— start Input data —

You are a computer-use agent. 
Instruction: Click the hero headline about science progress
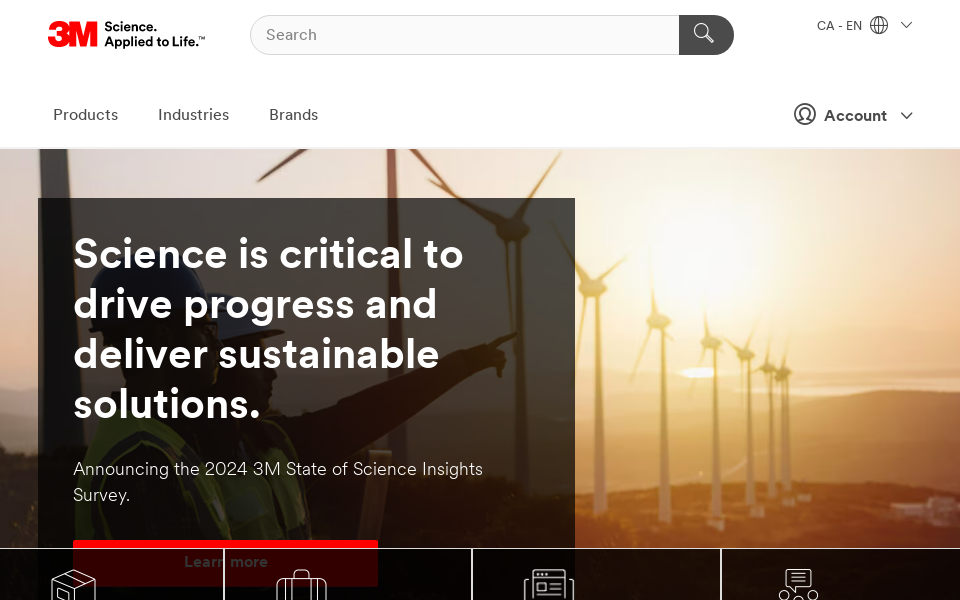pyautogui.click(x=268, y=329)
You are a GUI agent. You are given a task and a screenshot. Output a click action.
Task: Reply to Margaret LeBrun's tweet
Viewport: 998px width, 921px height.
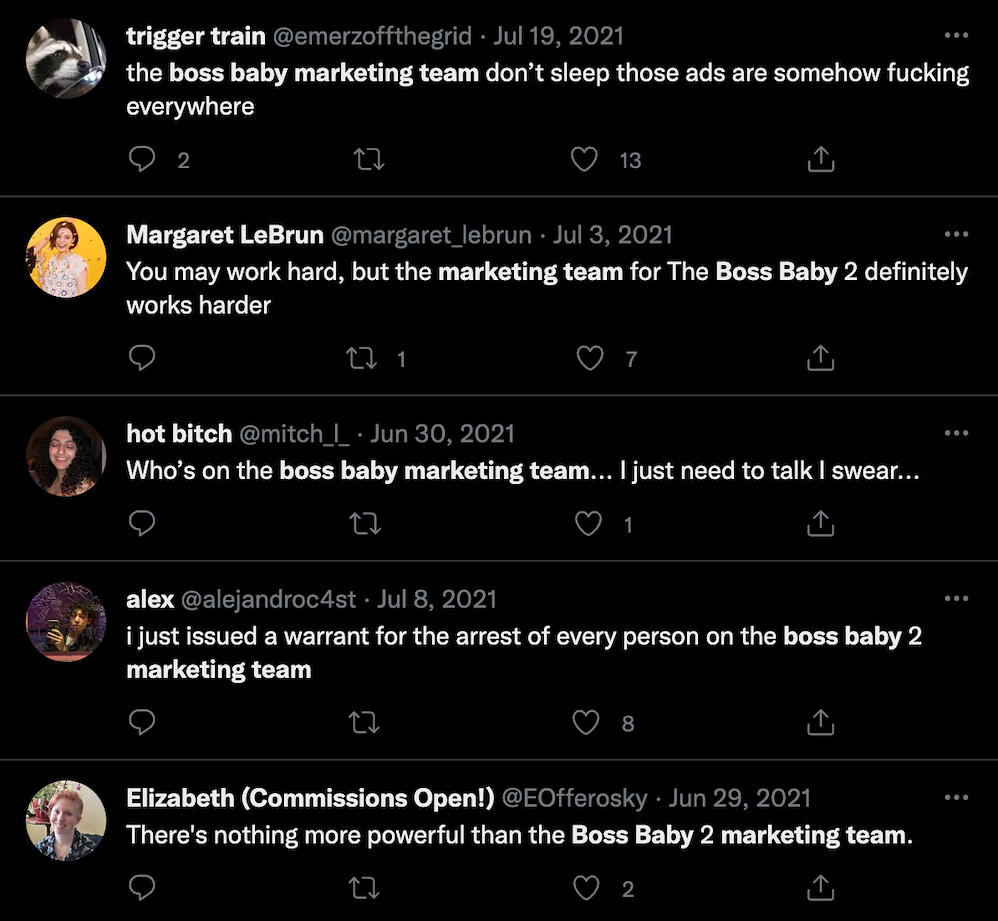(143, 358)
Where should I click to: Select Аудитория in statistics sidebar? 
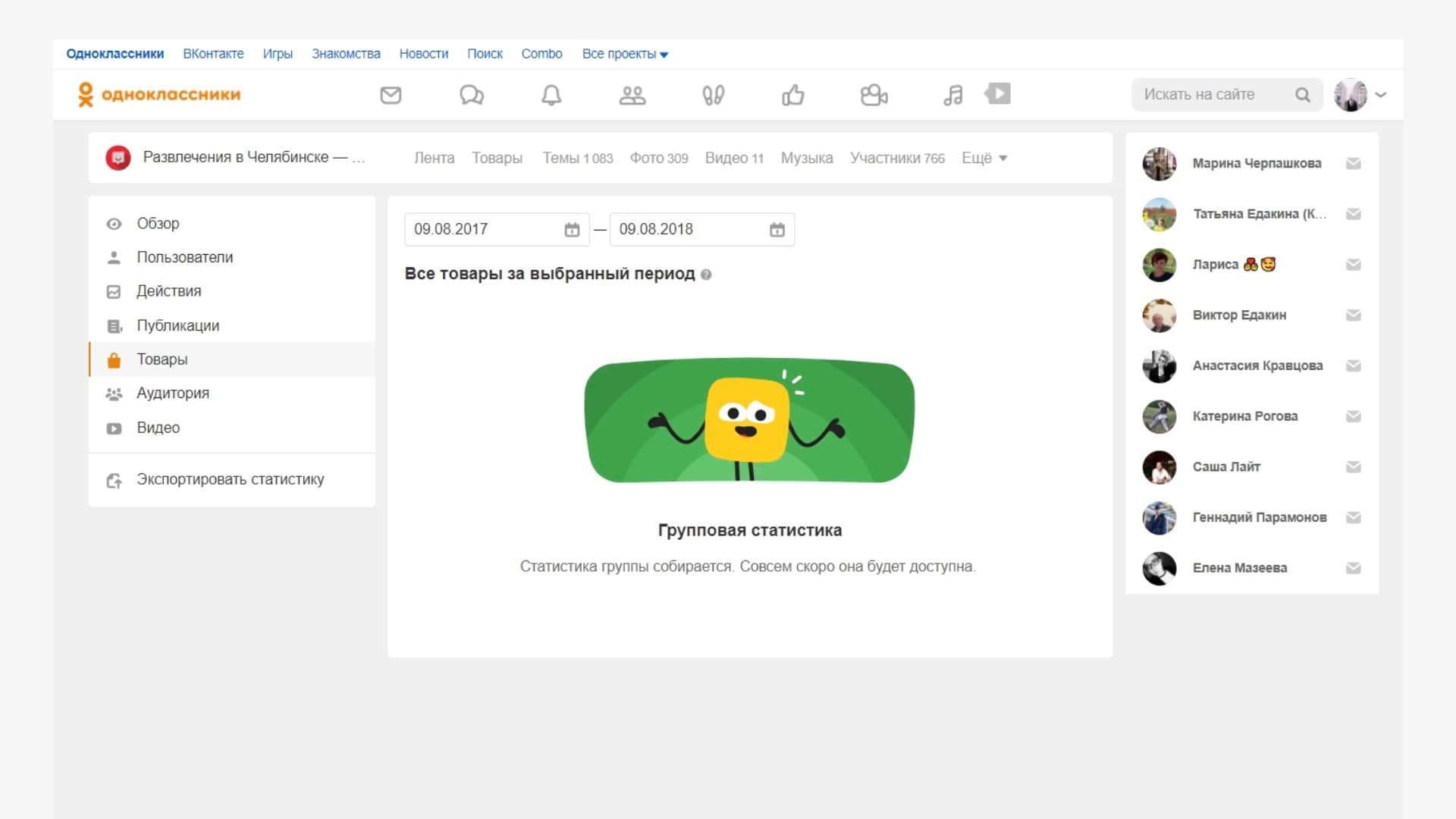173,394
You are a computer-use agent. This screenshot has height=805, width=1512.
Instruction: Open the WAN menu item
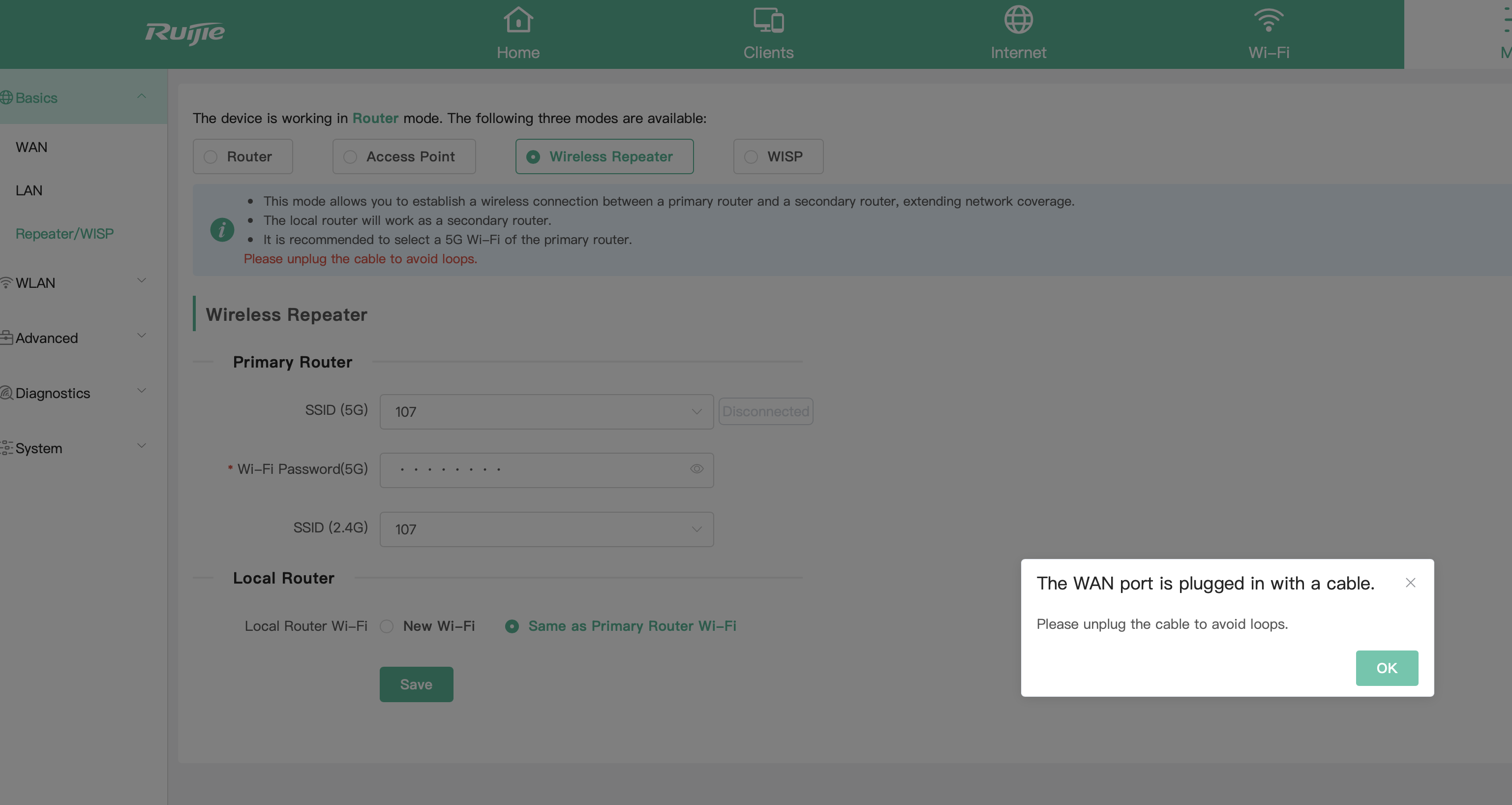pos(31,148)
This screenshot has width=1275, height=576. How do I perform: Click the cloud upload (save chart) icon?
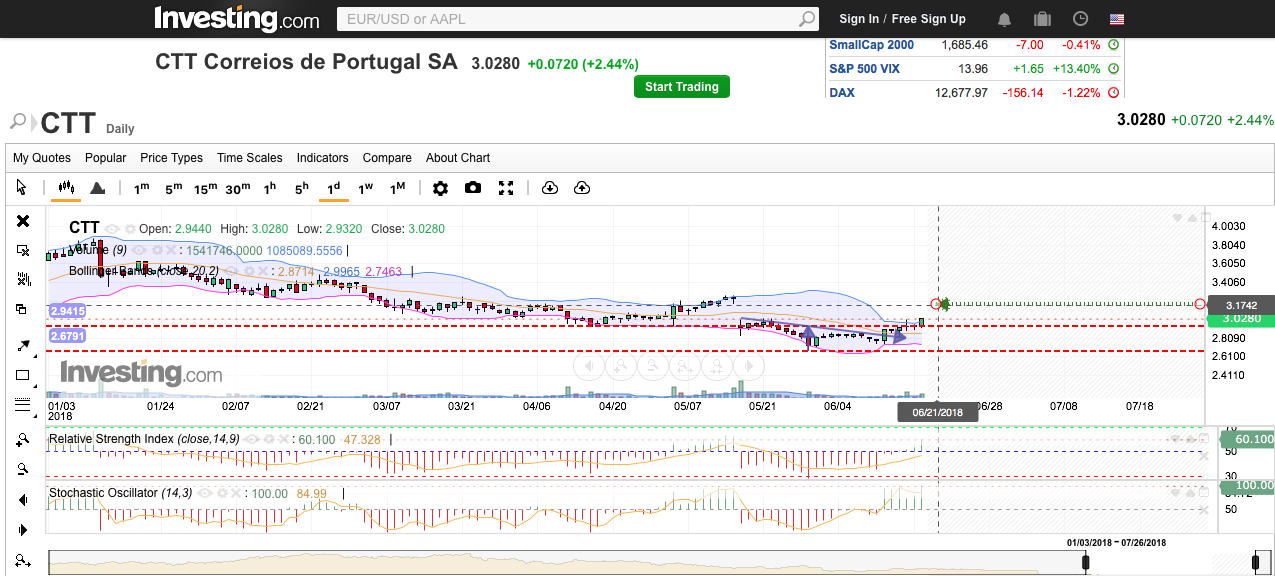[x=582, y=188]
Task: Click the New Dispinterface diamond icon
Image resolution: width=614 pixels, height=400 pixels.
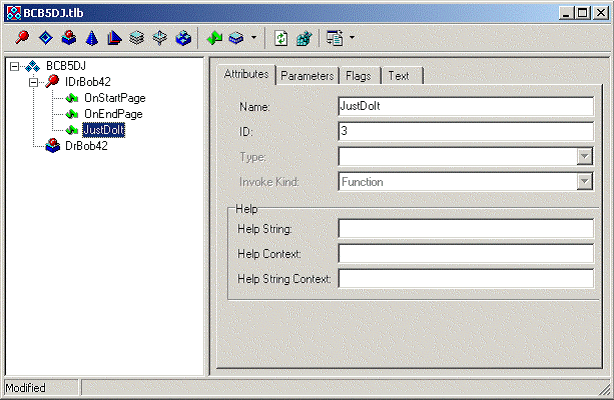Action: click(x=45, y=38)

— end Input data —

**What needs to be done**:
Format the records, from the line containing "Task: Click the" through the end of the records, as a Markdown table with the columns Row and Content. Skip blank lines and leave the pictures out.

**The solution**:
| Row | Content |
|---|---|
| 1 | Task: Click the New Dispinterface diamond icon |
| 2 | Image resolution: width=614 pixels, height=400 pixels. |
| 3 | Action: click(x=45, y=38) |